WRC spokesman Matt Glassman said in a statement: "We went to FedEx Field to cover a story. We did not request that it be exclusive and have no knowledge why another station was denied access." He declined to comment further.

Edick, 28, is from the Asheville, N.C., area. He was scheduled to return from Iraq in January but volunteered to extend his tour in Afghanistan. When a military rule barred him from staying in that war zone longer, he got in touch with WLOS, the ABC affiliate in Asheville, which asked if he could stage the reunion with his wife back home in North Carolina.

When that proved logistically impossible, the station asked WJLA to send a crew to the couple's reunion in Washington and provide the tape, a common practice among affiliates -- and a winning story for WJLA as well, because it involved the city's football franchise.

When reached for comment, Bryan Luhn, assistant news director at WLOS, said he suggested alternatives to the team after learning that it would cooperate only with WRC. The Redskins became broadcast partners last year with WRC, which carries exhibition games and pre- and postgame segments.

Luhn said he asked Stephanie Jojokian, the cheerleaders' director, whether WJLA could interview Kristin Edick and her husband afterward, outside the stadium or even at a restaurant.

"She could do that, but she'll no longer be a Redskins cheerleader," Luhn recalls Jojokian saying. "She is contractually obligated to the Redskins."

Luhn said he was "kind of stunned by that. You'd really fire a cheerleader who's getting ready to see her husband after a year and a half in Iraq over media access? . . . How can they not want coverage for this story? It's a great story. It's free publicity."

The Redskins' Donovan said he spoke to Jojokian and that "she told me this was absolutely not true. I would not have permitted that to happen."

Edick, caught in the middle, said he felt that WJLA reporter Jay Korff "was being rude" as the dispute escalated. "I felt the guy at Channel 7 was asking me to do things I wasn't comfortable with. He wanted me to tell the Redskins that I wasn't going to surprise my wife unless the Redskins let them cover the story."

Korff said that was untrue and that their conversations were cordial. He recalled telling Edick that the Redskins would not let his station cover the reunion "because we're not their broadcast partners, we're not their buddies. They're basically stealing this story from us."

At that point, Korff said, Edick asked if there was anything he could do to help. "Give them a call and tell them you think this is unfair and we should be in on it," he recalls telling the lieutenant.

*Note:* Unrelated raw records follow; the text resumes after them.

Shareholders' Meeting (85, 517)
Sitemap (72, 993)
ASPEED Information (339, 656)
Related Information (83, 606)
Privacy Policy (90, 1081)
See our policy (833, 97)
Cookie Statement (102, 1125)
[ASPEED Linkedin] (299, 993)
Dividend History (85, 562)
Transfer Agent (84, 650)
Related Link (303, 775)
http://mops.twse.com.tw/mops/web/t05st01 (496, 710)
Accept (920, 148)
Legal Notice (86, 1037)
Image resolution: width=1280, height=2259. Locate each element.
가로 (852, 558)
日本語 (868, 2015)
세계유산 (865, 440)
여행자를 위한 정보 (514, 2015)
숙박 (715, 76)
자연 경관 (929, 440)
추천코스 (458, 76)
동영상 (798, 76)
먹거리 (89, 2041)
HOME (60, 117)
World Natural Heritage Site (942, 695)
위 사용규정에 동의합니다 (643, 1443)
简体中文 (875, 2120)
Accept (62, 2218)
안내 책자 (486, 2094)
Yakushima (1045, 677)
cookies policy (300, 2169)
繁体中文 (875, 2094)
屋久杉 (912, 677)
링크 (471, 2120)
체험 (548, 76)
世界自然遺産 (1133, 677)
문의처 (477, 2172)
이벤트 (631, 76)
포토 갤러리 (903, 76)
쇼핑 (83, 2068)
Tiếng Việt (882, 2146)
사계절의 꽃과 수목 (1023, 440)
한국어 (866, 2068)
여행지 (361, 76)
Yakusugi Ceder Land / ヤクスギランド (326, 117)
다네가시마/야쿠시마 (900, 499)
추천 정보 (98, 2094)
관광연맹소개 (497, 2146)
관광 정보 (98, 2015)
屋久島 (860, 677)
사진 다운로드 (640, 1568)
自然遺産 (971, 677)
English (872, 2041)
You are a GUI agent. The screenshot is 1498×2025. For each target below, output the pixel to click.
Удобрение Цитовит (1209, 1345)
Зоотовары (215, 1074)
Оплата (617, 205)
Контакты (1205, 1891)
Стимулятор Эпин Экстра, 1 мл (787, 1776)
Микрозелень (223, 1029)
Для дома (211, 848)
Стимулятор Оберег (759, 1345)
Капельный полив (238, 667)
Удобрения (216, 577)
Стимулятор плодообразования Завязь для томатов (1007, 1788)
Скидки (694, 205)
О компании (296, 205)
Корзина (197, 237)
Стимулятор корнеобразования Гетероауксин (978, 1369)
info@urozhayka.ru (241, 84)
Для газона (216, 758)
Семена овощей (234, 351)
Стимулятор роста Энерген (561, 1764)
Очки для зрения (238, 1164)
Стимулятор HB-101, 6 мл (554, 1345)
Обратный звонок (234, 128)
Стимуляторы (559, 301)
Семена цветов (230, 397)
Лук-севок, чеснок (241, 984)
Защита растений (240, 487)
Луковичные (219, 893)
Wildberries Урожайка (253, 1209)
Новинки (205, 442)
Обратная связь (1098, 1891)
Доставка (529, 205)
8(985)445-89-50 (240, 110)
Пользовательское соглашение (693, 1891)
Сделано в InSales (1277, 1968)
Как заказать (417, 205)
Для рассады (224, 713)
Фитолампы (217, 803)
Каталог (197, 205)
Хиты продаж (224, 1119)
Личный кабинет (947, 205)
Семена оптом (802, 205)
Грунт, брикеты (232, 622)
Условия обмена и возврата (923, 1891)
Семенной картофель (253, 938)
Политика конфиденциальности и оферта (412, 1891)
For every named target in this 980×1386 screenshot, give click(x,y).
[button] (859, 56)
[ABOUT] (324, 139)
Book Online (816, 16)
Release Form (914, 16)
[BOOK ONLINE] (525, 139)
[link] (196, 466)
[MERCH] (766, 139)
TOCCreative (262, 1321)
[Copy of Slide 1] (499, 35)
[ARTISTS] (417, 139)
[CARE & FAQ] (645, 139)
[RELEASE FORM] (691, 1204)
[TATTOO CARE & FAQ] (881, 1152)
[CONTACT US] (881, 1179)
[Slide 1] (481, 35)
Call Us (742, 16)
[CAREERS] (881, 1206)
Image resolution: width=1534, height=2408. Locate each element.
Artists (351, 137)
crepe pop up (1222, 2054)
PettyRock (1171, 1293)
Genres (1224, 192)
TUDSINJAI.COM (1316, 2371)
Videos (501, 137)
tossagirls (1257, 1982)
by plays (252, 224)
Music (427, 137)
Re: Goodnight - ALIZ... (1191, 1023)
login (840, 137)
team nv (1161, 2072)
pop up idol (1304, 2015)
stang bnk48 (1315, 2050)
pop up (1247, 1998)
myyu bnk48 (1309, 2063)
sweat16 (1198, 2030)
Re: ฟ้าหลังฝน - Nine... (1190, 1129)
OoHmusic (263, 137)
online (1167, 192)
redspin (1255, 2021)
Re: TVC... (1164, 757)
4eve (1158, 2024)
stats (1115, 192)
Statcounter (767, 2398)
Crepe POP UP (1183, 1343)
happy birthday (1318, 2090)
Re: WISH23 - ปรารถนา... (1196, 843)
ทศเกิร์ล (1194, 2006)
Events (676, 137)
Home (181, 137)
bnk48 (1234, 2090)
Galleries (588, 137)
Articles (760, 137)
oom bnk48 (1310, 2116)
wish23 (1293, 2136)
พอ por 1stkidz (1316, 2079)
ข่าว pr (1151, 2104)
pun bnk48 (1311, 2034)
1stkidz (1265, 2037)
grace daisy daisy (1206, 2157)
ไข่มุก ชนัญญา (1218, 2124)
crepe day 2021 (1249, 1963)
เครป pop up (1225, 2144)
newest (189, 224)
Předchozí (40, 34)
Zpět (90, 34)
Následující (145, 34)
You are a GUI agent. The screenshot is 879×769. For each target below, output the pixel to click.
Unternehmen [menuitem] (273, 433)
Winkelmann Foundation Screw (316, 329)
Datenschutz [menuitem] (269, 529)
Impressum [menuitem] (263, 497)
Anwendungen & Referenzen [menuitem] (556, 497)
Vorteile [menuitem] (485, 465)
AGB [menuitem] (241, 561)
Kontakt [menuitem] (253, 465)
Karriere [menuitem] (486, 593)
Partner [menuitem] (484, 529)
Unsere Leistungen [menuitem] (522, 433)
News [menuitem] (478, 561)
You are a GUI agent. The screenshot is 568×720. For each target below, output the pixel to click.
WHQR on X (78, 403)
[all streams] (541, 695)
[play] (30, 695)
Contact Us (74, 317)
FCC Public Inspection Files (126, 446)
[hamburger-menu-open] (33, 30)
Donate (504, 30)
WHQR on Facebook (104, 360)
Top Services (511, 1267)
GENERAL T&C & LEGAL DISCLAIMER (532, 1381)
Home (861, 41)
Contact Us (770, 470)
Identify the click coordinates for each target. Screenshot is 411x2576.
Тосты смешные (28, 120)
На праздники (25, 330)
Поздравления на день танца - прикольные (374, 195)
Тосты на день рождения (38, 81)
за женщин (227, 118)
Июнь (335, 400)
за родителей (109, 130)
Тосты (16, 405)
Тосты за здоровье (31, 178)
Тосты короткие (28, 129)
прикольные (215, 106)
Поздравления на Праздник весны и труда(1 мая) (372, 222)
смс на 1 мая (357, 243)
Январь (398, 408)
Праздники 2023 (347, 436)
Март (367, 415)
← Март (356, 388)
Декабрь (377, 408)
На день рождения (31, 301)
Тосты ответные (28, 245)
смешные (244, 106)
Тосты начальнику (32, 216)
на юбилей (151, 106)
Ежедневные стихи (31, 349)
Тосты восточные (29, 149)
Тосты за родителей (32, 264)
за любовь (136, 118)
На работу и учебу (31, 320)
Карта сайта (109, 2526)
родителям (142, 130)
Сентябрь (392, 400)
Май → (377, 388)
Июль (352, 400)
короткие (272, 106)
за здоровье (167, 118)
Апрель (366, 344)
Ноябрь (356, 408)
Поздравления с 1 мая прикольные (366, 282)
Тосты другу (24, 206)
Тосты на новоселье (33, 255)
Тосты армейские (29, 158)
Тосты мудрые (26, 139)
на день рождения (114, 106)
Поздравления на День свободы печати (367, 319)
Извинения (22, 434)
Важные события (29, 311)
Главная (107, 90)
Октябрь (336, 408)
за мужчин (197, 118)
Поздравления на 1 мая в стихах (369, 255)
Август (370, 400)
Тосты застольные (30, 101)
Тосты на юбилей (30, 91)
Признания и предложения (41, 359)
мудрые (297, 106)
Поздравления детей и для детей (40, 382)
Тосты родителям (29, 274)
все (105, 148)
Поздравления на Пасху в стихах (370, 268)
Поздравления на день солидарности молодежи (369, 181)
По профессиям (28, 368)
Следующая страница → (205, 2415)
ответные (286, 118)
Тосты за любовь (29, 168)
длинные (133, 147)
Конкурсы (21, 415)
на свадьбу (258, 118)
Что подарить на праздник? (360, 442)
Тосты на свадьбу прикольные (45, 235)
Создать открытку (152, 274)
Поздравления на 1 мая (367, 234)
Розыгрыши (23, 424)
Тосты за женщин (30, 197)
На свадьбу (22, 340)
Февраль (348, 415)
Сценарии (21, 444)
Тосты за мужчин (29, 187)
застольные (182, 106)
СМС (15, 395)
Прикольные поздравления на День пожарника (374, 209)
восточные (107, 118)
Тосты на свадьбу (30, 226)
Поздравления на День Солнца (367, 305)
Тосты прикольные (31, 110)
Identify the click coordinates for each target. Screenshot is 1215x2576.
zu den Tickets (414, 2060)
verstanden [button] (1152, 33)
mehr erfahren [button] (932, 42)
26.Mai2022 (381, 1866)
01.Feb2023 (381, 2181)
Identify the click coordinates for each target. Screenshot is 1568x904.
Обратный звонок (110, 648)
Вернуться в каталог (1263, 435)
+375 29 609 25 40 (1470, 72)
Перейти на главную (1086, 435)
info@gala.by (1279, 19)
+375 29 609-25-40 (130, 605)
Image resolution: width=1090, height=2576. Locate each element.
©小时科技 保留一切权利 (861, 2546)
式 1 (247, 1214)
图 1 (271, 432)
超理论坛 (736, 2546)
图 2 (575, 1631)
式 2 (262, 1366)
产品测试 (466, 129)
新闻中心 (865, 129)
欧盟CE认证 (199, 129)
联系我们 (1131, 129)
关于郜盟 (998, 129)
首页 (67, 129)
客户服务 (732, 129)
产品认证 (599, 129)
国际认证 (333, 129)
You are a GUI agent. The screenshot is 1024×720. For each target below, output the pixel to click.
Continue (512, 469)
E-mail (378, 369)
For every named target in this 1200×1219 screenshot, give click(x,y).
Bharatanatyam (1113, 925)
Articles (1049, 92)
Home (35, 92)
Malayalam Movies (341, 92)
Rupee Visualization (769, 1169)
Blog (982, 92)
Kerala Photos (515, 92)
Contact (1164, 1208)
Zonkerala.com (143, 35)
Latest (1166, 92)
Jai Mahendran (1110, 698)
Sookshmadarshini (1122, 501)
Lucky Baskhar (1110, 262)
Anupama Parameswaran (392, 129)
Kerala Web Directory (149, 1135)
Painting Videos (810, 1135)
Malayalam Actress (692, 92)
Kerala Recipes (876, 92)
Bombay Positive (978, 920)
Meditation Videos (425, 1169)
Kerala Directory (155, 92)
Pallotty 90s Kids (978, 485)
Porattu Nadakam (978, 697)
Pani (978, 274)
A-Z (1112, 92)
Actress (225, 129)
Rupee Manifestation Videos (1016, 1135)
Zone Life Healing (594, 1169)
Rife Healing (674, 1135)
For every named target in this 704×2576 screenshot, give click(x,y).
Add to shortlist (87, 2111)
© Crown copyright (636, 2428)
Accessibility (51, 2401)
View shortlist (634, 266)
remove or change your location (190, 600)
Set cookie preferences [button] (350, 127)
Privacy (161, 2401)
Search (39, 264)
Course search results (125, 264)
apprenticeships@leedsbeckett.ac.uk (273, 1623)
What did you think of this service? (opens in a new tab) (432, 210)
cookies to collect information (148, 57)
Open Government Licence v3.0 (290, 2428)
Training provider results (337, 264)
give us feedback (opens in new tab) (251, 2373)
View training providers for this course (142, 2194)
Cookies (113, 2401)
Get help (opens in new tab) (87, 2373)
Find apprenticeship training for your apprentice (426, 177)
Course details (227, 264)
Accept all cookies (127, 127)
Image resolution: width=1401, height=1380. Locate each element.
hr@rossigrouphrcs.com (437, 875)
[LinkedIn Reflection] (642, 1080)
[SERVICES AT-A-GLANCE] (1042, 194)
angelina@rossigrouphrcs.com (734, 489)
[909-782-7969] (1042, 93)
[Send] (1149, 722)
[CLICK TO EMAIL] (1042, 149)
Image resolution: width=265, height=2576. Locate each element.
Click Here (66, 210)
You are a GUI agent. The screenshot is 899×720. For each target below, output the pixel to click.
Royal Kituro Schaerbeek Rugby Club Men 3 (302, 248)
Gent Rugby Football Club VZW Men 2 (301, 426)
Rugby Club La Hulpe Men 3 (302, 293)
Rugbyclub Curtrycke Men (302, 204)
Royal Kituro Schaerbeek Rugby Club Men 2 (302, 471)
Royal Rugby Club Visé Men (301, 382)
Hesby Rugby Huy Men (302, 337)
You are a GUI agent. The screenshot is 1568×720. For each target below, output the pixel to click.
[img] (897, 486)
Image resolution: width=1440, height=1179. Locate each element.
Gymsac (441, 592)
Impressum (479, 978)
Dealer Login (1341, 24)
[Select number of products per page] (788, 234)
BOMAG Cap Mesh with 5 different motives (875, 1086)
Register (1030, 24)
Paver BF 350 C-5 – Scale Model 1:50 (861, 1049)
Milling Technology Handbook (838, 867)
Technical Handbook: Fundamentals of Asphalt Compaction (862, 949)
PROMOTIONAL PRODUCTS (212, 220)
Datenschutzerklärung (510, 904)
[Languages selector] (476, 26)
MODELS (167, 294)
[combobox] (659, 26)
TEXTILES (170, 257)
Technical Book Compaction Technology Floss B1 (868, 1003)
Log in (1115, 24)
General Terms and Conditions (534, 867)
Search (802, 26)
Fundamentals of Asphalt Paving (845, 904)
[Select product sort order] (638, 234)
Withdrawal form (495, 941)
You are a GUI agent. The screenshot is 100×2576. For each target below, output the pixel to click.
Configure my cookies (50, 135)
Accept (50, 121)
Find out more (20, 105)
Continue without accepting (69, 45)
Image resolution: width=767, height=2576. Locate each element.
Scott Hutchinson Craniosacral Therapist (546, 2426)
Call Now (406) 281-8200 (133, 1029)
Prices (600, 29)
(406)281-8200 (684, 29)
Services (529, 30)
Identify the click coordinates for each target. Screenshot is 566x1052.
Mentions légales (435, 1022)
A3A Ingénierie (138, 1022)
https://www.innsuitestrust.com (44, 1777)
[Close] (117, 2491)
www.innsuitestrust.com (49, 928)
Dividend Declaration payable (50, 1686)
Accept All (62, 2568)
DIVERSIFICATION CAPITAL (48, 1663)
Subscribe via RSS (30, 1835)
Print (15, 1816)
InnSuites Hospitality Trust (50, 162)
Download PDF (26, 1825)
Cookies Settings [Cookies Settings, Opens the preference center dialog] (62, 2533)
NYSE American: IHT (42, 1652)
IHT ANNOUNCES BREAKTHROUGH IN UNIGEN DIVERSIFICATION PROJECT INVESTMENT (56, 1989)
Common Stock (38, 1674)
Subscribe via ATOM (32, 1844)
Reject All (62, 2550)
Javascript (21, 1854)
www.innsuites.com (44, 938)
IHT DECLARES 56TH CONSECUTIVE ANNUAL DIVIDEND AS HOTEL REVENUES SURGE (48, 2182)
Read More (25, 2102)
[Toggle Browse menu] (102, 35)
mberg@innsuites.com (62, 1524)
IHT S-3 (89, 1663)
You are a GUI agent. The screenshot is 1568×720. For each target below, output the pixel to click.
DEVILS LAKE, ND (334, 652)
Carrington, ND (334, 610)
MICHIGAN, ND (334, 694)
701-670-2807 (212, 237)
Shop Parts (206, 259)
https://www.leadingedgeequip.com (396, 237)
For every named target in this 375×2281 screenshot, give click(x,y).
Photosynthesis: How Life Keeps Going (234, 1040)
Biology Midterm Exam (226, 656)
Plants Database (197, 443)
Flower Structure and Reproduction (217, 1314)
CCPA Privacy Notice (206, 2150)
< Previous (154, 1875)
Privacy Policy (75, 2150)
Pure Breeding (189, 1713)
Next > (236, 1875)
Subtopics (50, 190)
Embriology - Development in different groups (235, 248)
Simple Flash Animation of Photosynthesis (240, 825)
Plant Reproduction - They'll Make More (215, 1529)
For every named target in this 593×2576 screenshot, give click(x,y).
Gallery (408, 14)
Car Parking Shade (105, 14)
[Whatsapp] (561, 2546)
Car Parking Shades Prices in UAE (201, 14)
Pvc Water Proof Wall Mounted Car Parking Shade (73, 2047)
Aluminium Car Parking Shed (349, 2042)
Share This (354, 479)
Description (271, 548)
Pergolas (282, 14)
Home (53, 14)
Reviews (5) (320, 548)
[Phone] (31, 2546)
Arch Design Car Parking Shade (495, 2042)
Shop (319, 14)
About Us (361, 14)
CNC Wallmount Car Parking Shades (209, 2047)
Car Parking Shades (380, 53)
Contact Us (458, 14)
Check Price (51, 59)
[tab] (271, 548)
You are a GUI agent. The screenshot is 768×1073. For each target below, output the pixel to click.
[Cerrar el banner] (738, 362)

The Redskins barred WJLA's crew from entering the stadium Thursday night. "That was not a good decision," Donovan said.

At that point, said WJLA's Lord, a Vietnam War veteran who was concerned that the Marine was being unduly pressured, "we decided it was time to punt."

WRC made the footage available to the Asheville station the next day but with one key condition: that the tape not be fed back to WJLA. This, of course, kept its Washington rival off the playing field.